▸ **THE INPUT**
# # # # # # #
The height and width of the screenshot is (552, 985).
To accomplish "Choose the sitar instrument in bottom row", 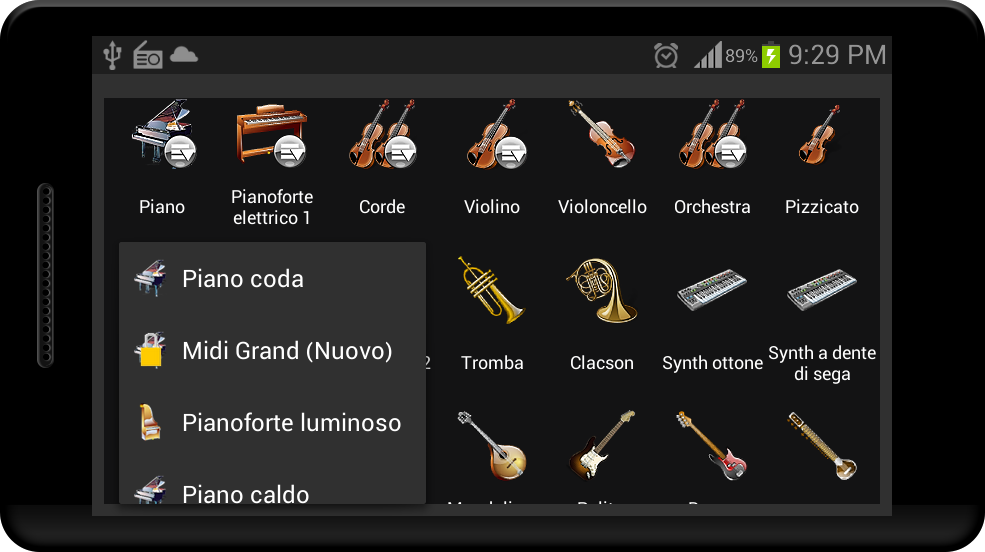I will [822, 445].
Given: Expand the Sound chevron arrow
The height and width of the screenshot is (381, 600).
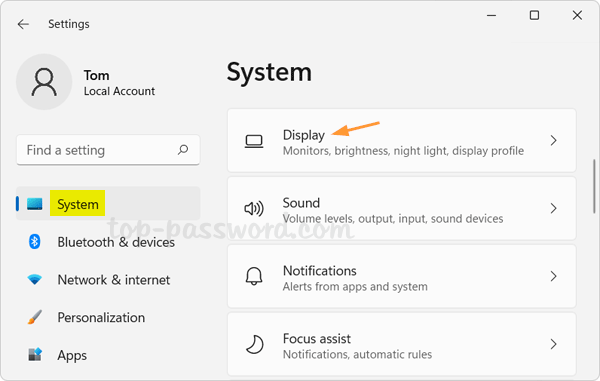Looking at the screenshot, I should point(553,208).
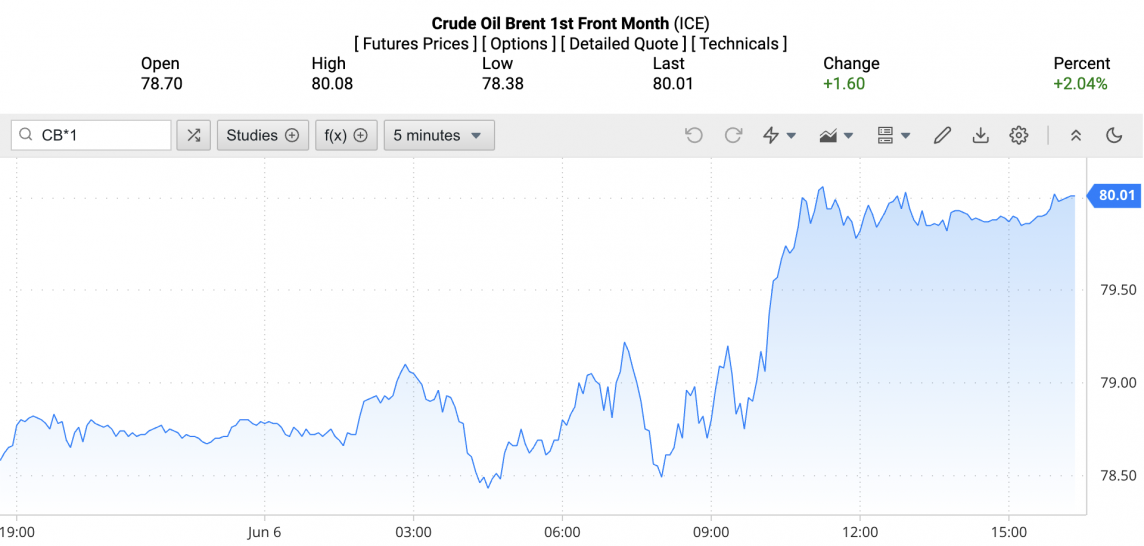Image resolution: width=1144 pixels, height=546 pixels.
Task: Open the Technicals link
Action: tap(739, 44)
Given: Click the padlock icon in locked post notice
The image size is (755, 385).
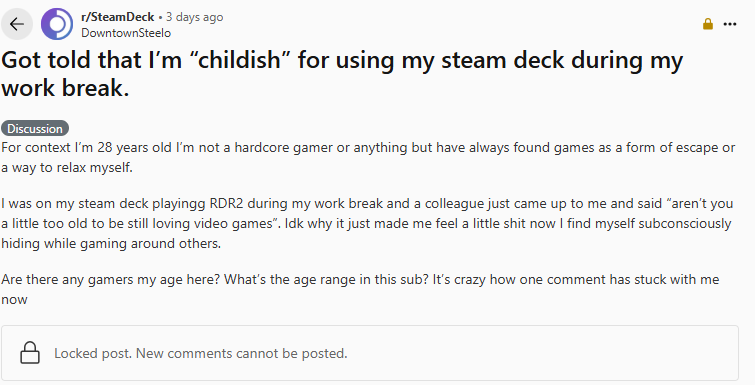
# # # # # # #
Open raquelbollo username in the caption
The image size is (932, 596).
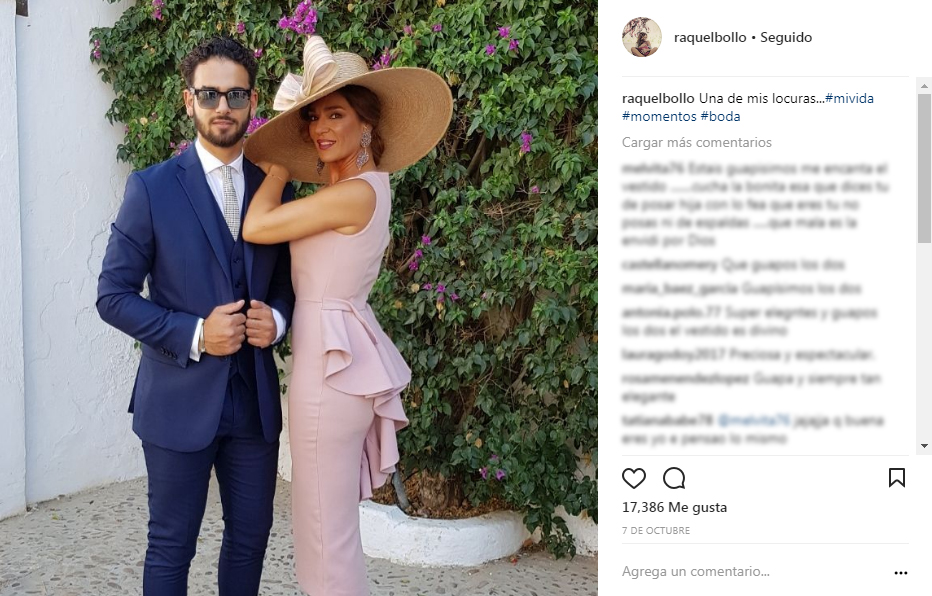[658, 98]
# # # # # # #
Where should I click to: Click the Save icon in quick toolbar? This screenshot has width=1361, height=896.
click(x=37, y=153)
# # # # # # #
▸ **WORK TASK**
Out of the data above, set down the lines from the one with "Given: Click the" to the one with "The image size is (755, 385).", both included, exactly as written and with no additions.

▸ **OUTPUT**
Given: Click the padlock icon in locked post notice
The image size is (755, 385).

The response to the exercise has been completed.